| OBJECTIF FIXÉ |
Renvoie l'extrait choisi sur Salah Hammouri en entier, mot pour mot, sans rien y changer.

| EXTRAIT CHOISI |
□ □ □ □

Photo : Elsa Lefort, à gauche, épouse de l’avocat franco-palestinien Salah Hammouri, prend la parole lors d’un rassemblement organisé en juillet 2020 près de Paris pour demander sa libération. Israël, qui détient à nouveau Hammouri, a révoqué la résidence du natif de Jérusalem et annoncé son expulsion imminente. Crédit : Ait Adjedjou Karim Abaca Press
Israël a annoncé son intention d’expulser le prisonnier politique Salah Hammouri dans les prochains jours. Des législateurs et des défenseurs des droits de l’Homme appellent le gouvernement français à agir fermement pour l’en empêcher.
L’avocat franco-palestinien est en détention "administrative" israélienne, sans inculpation ni procès depuis juillet, dernière épreuve en date de la longue campagne de détention, de harcèlement et de persécution menée par Israël à son encontre.

□ □ □ □

| DONNÉES FOURNIES |
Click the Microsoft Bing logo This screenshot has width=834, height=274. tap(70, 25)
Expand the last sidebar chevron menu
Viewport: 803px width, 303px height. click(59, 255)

□ □ □ □

| RÉPONSE CI-DESSOUS |
Photo : Elsa Lefort, à gauche, épouse de l’avocat franco-palestinien Salah Hammouri, prend la parole lors d’un rassemblement organisé en juillet 2020 près de Paris pour demander sa libération. Israël, qui détient à nouveau Hammouri, a révoqué la résidence du natif de Jérusalem et annoncé son expulsion imminente. Crédit : Ait Adjedjou Karim Abaca Press
Israël a annoncé son intention d’expulser le prisonnier politique Salah Hammouri dans les prochains jours. Des législateurs et des défenseurs des droits de l’Homme appellent le gouvernement français à agir fermement pour l’en empêcher.
L’avocat franco-palestinien est en détention "administrative" israélienne, sans inculpation ni procès depuis juillet, dernière épreuve en date de la longue campagne de détention, de harcèlement et de persécution menée par Israël à son encontre.